→ **What you should do**: Looking through the material below, say how many lines contain the string "will" and add nothing more.

Records shown Start Marker

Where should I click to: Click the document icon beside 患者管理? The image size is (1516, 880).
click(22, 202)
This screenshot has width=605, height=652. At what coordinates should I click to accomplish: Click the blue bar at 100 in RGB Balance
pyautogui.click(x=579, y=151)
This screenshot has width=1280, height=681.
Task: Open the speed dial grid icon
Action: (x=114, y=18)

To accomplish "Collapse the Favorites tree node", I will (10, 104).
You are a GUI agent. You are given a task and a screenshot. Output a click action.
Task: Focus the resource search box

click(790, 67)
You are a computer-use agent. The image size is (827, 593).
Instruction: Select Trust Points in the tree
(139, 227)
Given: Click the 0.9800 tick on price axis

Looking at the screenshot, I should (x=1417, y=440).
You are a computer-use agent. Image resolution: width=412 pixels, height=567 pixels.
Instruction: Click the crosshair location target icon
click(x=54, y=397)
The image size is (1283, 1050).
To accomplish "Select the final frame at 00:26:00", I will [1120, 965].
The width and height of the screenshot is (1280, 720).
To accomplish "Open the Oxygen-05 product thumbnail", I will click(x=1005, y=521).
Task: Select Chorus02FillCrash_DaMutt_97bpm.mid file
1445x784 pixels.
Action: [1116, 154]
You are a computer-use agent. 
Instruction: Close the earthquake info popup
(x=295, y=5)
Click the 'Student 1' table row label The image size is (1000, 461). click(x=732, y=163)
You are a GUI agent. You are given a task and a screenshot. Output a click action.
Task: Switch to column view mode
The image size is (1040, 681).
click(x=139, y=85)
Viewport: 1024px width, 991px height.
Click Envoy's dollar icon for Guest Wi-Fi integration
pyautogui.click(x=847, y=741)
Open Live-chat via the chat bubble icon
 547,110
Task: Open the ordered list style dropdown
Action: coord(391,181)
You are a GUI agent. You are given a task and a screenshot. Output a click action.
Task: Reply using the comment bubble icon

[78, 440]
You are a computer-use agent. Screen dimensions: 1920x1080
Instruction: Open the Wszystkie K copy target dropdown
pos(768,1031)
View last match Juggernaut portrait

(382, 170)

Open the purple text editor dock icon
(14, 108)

Records shown End Marker

→ **Solution**: 3